I expressed all these reasonings in terms of “decisions” of individual animals but, to repeat, this is just shorthand. What {118} is really going on is that genes “for” maximizing grandchildren become more numerous in the gene pool. The world becomes full of genes that have successfully come down the ages. How should a gene be successful in coming down the ages other than by influencing the decisions of individuals so as to maximize their numbers of descendants? Fisher's sex-ratio theory tells us how this maximizing should be done, and it is very different from maximizing the economic welfare of the species or population. There is a utility function here, but it is far from the utility function that would spring to our human economic minds.

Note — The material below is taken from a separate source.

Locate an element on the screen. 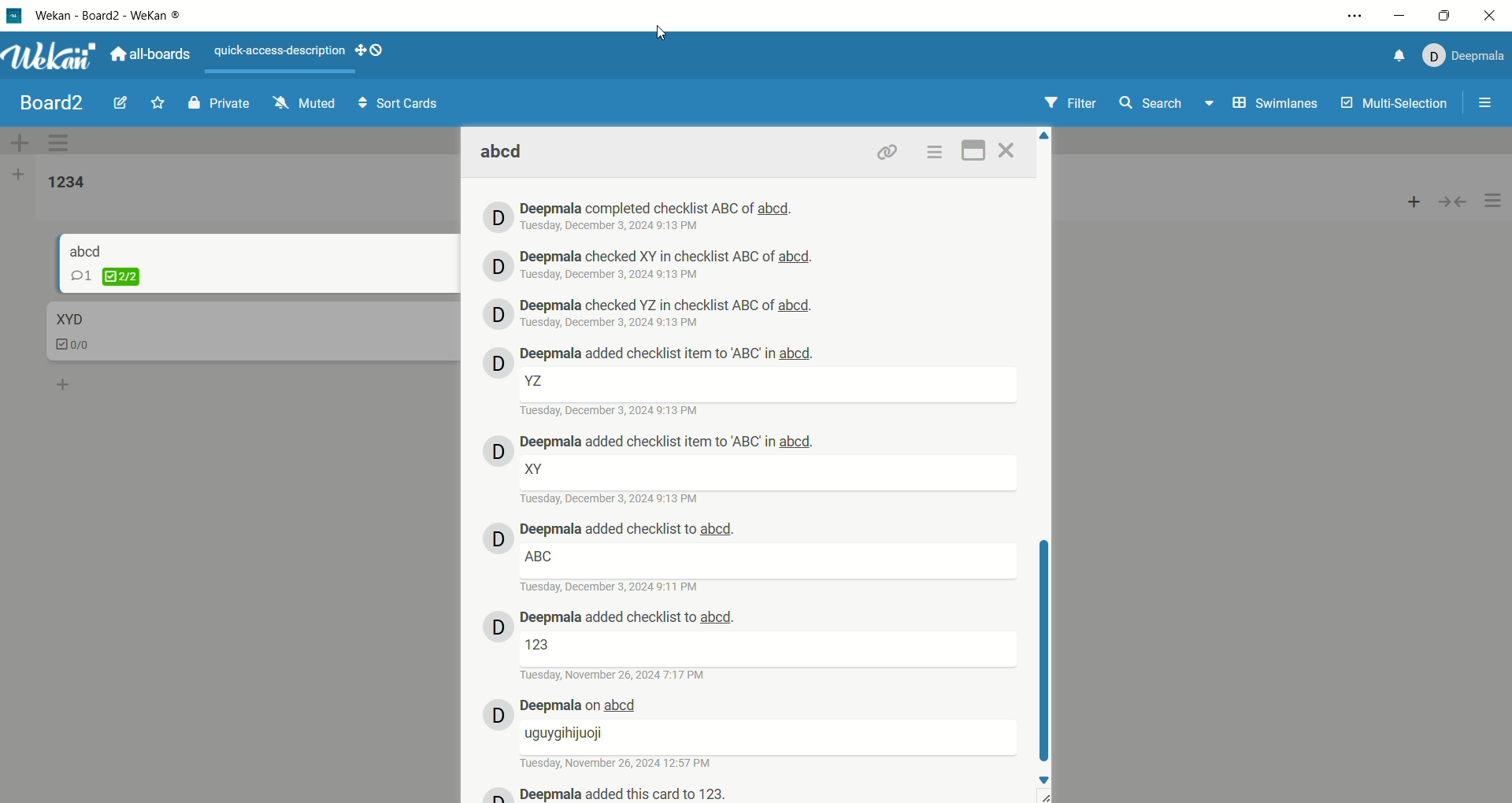 The image size is (1512, 803). date and time is located at coordinates (612, 411).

The wastefulness of the harem economy can be summarized as follows: Males, instead of devoting themselves to useful work, squander their energy and strength in futile struggles against one another. This is true, even if we define “useful” in an apparently Darwinian way, as concerned with rearing children. If males diverted into useful channels the energy that they waste competing with each other, the species as a whole would rear more children for less effort and less food consumed.

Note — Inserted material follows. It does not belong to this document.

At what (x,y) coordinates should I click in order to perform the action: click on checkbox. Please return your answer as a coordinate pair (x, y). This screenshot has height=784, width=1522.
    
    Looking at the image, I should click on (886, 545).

A work-study expert would stare aghast at the world of the elephant seal. An approximate parallel would be the following. A workshop needs no more than ten men to run it, since there are just ten lathes in the workshop. Instead of simply employing ten men, the management decides to employ a hundred men. Every day, all hundred men turn up and collect their wages. Then they spend the day fighting for possession of the ten lathes. Some items get made on the lathes, but no more than would have been achieved by ten men, and probably fewer, because the hundred men are so busy fighting that the lathes are not being used efficiently. {119} The work-study expert would be in no doubt. Ninety percent of the men are redundant, and they should be officially declared so and dismissed.

It isn't just in physical combat that male animals waste their efforts – “waste” being defined, once again, from the point of view of the human economist or work-study expert. In many species there's a beauty contest too. This brings us to another utility function that we humans can appreciate even though it doesn't make straightforward economic sense: aesthetic beauty. On the face of it, it might look as though God's Utility Function is sometimes drawn up along the lines of the (now thankfully unfashionable) Miss World contest, but with males parading the runway. This is seen most clearly in the so-called leks of birds such as grouse and ruffs. A “lek” is a patch of ground traditionally used by male birds for parading in front of females. Females visit the lek and watch the swaggering displays of a number of males before singling one out and copulating with him. The males of lekking species often have bizarre ornamentation, which they show off with equally remarkable bowing or bobbing movements and strange noises. The word “bizarre” is, of course, a subjective value judgment; presumably lekking male sage grouse, with their puffed-up dances accompanied by cork-popping noises, don't seem bizarre to the females of their own species, and this is all that matters. In some cases the female birds' idea of beauty happens to coincide with ours, and the result is a peacock or a bird of paradise.